You’re asking too much.

There will be bad rollouts. I know of no set of practices which prevent bad rollouts. You talk about “indolent web developers”, well, that’s not productive and pointing fingers doesn’t make your software work. Your software will, in spite of your best practices, in spite of hiring the best people, in spite of experience, sometimes fall over.

Yes, it will sometimes segfault.

My software shits itself all the time. What matters is that it does so safely. And when it doesn’t, I can tell you why, because I know what corners have been cut and why, and I’m not afraid to accept and acknowledge my responsibilities in such fuckups.

And yeah, I count on the fingers of one hand the number of web developers I’ve dealt with over the last decade who I’d be willing to cross the road to piss on were they on fire, and still have fingers to spare. They’re just the worst of the worst.

There was NO excuse for the failure described in the article. There was NO excuse for the described response to that failure. Yet such base incompetence and gross irresponsibility is not only systemic but entrenched, rationalized, and embraced in this industry. With responses like yours, it’s not hard to tell why. Buncha Children.

> There was NO excuse for the failure described in the article.

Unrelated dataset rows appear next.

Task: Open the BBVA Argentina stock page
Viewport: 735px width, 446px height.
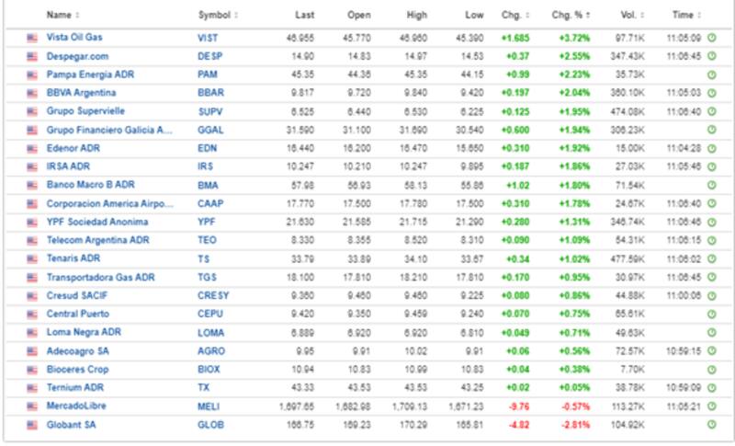Action: click(82, 93)
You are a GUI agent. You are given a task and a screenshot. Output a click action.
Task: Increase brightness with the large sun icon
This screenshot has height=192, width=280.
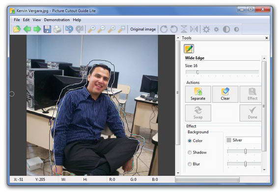[x=206, y=29]
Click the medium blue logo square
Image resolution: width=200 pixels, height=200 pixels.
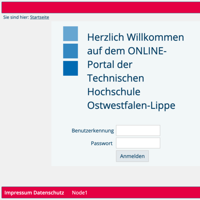(70, 51)
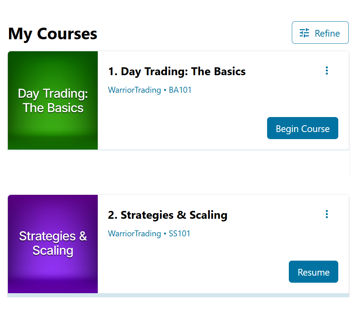The width and height of the screenshot is (360, 313).
Task: Open three-dot menu for Strategies & Scaling
Action: 327,214
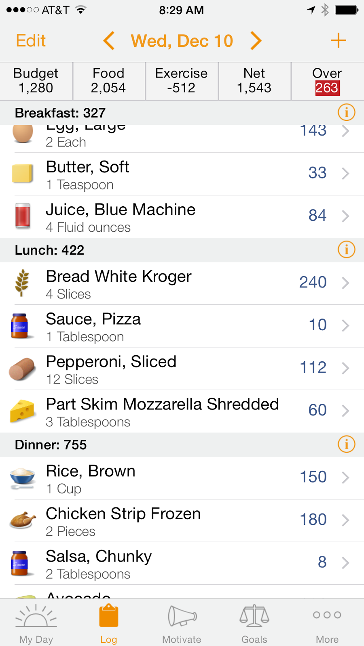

In this case, right. In general, stuff happens. There’s a tradeoff between reliability and effort. The correct reliability target is not 100%, because you can’t get 100% anyway, and as you approach 100% reliability the cost increases without bound.

I’m not sure what the rest of your comment is about besides taking a big shit on web developers and talking about how awful they are.

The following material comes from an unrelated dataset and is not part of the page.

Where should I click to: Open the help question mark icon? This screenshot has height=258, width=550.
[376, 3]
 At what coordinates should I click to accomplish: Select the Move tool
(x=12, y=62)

There is a precious small percentage of developers who are really good at making reliable systems and they have the burden / responsibility of spreading their knowledge. They work with the other actual developers you hire, those beautiful imperfect developers who cut corners, test in production, and don’t write tests.

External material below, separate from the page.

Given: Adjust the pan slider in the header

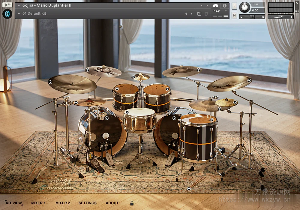Looking at the screenshot, I should click(252, 16).
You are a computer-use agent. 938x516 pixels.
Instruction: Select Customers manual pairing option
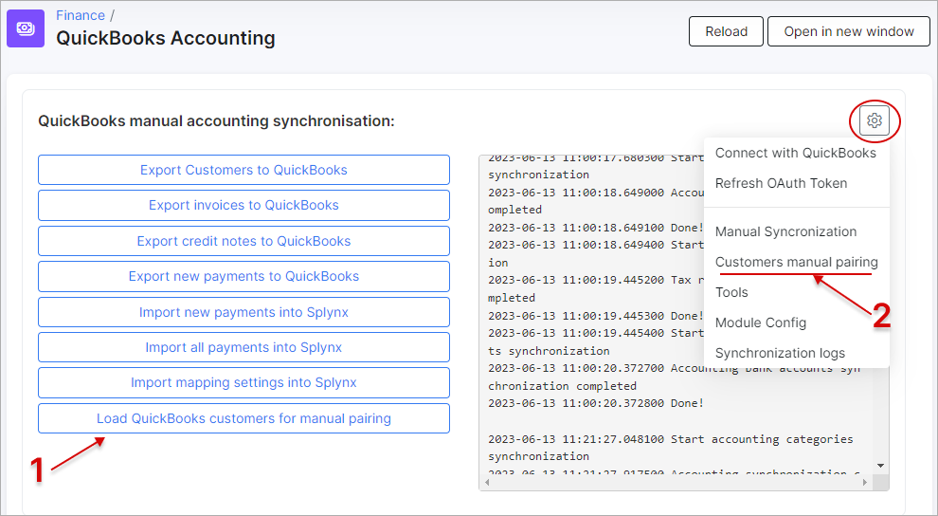point(796,262)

You make changes to your culture and your practices. You build monitoring and rollout automation. You increase test coverage.

If you just call people children you’re going to be there, on the sidelines, watching other people build real products. You don’t teach people by making fun of them.

> I count on the fingers of one hand the number of [X], and still have fingers to spare

So many words to non precisely say one to three (assuming a five finger hand).

In this case, it sounds like a rollback (killing B, forcing all B-clients to reconnect to A) is just as damaging as continuing to deploy B (forcing all A-clients to reconnect to B). The tiebreaker for favoring of B would be A is already dead and you'll have to bring some As back. Tiebreaker favoring A would be other unknowns introduced in B that may be problematic.

Plus, we don't know if the bug resides with A or B. Maybe B is triggering a previous unknown bug in A instead of B being buggy.

Both A and B are known to be buggy, it is a fact. A is crashing. B is causing A to crash. A should not crash in the presence of B, that is a bug. B should not cause A to crash, that is a bug.

You cannot make the decision to roll forward on the basis that you guess that rolling forward to B is stable. You don’t have any evidence for that—just a guess. However, there is solid evidence that rolling backward to A is stable—it has been running that way for a while.

You must make the decision with imperfect knowledge. The correct answer is to roll back.

Except client A never crashed when receiving data from server A.

You can rightly argue that client A was irresponsible in not protecting itself more intelligently against invalid or unexpected inputs (dumping core is the crudest, bluntest protection there is; not the best choice in a distributed environment where transmission errors are a fact of life); but the system as a whole worked.

Had server B continued to supply client A with data in the format that client A expected to receive, no crash would have occurred and the entire rolling upgrade would have gone without a hitch. But no, the lazy irresponsible corner-cutting assholes couldn’t be arsed doing that; they just start pushing the new data to everyone, and then blame everyone but themselves when that goes sideways.

“The correct answer is to roll back.”

The correct answer is never to get into a state where rollback becomes necessary. Though having failed to do that, and so ended up in exactly this state, immediate rollback of B to A may well have been the next-best response, followed by system audit to determine what integrity/data loss has occurred and post-mortem of the procedures used, and subsequent corrections so that it doesn’t happen again.

But if you think a bunch of cowboys who were only too happy to shirk their responsibilities during the (private) development phase are suddenly going to own up and accept personal liability when it blows up in the (public) rollout phase, then boy, do I have an eight-figure Enterprise-y grade bridge to sell you.

> The correct answer is never to get into a state where rollback becomes necessary.

We occasionally roll out bad software. I know of no reasonable set of practices which can avoid it.

I honestly don’t understand how you would expect to make this possible without an obscene budget + insanely slow pace of development.

“We occasionally roll out bad software.”

Honestly, as a profession we very rarely roll out anything else. It’s one of the reasons we should be designing systems and procedures that are fault-tolerant from the very start.

In this particular case study, a very small, simple, obvious, cheap step (enabling server B to talk to clients A as well as clients B) was not taken during design and development, nor caught addressed during testing, resulting in very large, complicated, costly failure which the culprits then tried to mask instead of owning it like the professionals they’re supposed to be.

That so many other techies should automatically switch into CYA mode when it’s not even their own fuckup that we’re talking about here is a damning indictment of modern developer culture’s attitude toward professional responsibility and personal liability.

It’s excuses all the way down.